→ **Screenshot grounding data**
***
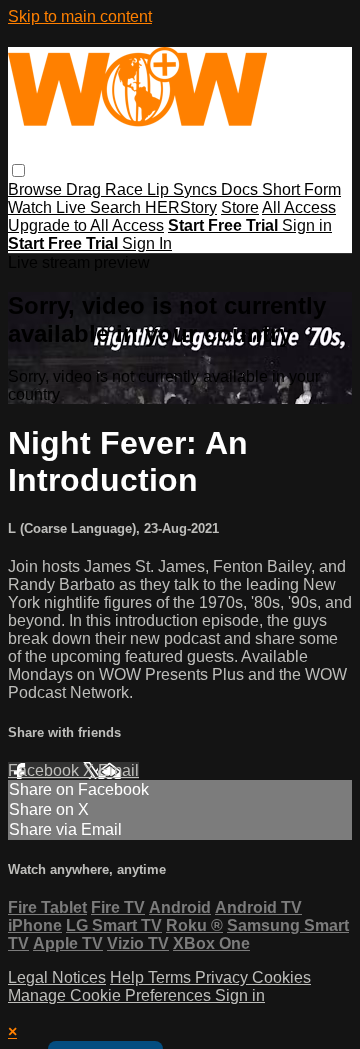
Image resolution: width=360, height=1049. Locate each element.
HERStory (181, 207)
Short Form (301, 189)
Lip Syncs (184, 189)
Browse (37, 189)
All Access (299, 207)
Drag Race (106, 189)
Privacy (223, 977)
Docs (241, 189)
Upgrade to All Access (86, 225)
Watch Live (49, 207)
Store (240, 207)
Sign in (307, 225)
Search (117, 207)
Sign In (147, 243)
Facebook (45, 770)
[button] (18, 170)
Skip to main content (80, 16)
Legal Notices (57, 977)
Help (129, 977)
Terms (171, 977)
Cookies (281, 977)
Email (118, 770)
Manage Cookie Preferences (111, 995)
***
→ **EXERCISE OBJECTIVE**
An exact repeat of the lines from the one containing "Facebook (45, 770)" through the final line of the entries is the whole answer.

→ **ANSWER BOX**
Facebook (45, 770)
[button] (18, 170)
Skip to main content (80, 16)
Legal Notices (57, 977)
Help (129, 977)
Terms (171, 977)
Cookies (281, 977)
Email (118, 770)
Manage Cookie Preferences (111, 995)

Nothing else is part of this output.